Segment Open

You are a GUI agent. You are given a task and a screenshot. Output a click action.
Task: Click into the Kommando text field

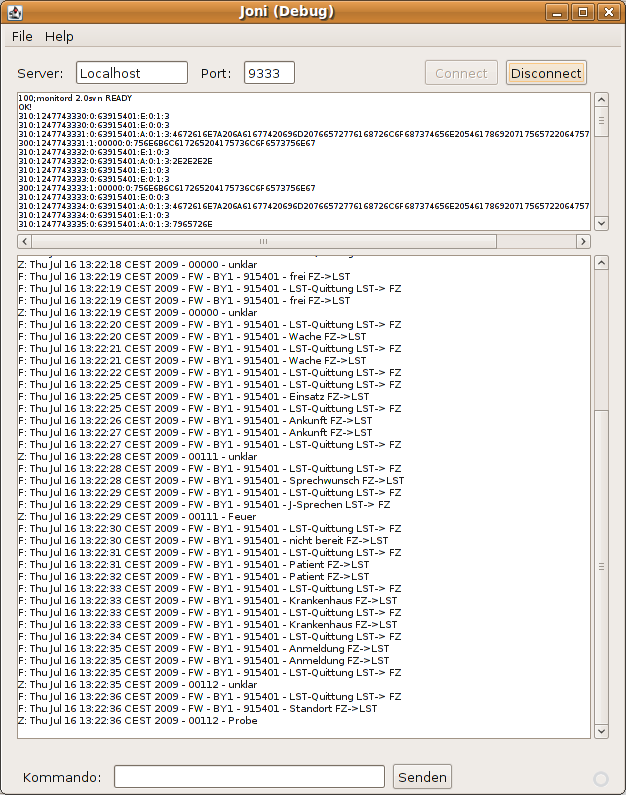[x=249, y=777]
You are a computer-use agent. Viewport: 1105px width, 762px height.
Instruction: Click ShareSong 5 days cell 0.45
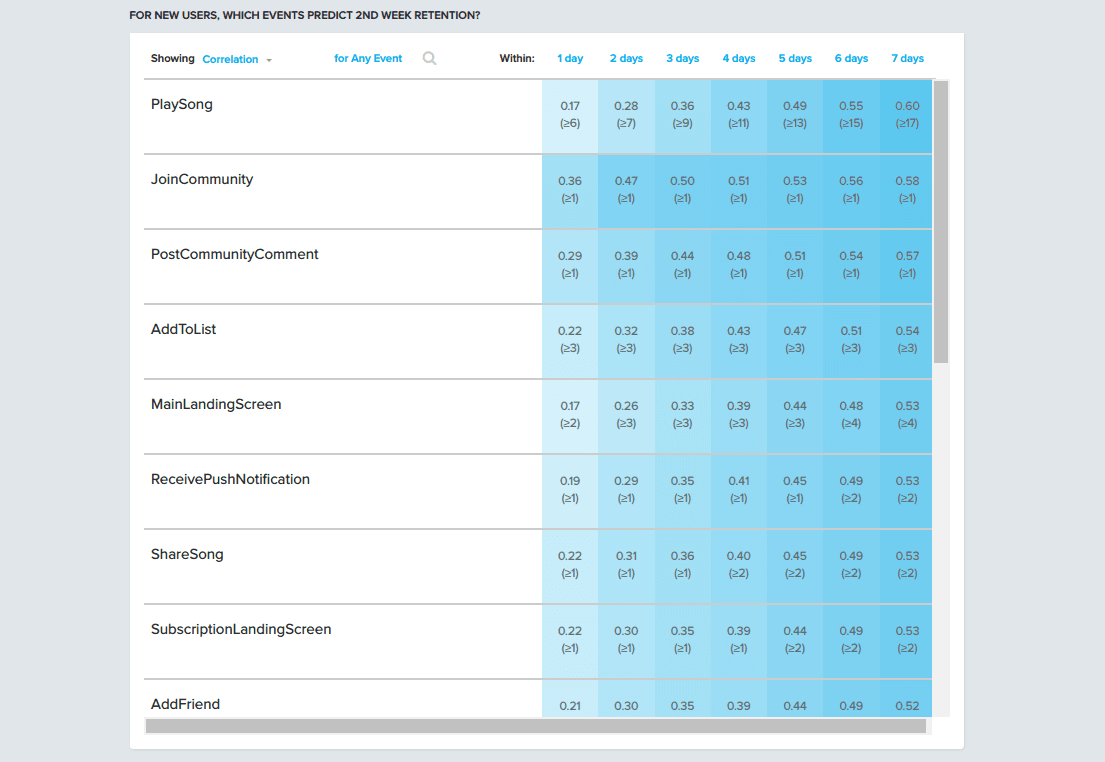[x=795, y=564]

Segment Closed

HOW TO COMPLETE THIS TASK: For this exercise, the lines from the one containing "You are a computer-use" through the last line of the entries above are to be output exactly, both included, and pictures are skipped.

WRITTEN RESPONSE:
You are a computer-use agent. Viewport: 1105px width, 762px height.
Instruction: Click ShareSong 5 days cell 0.45
[x=795, y=564]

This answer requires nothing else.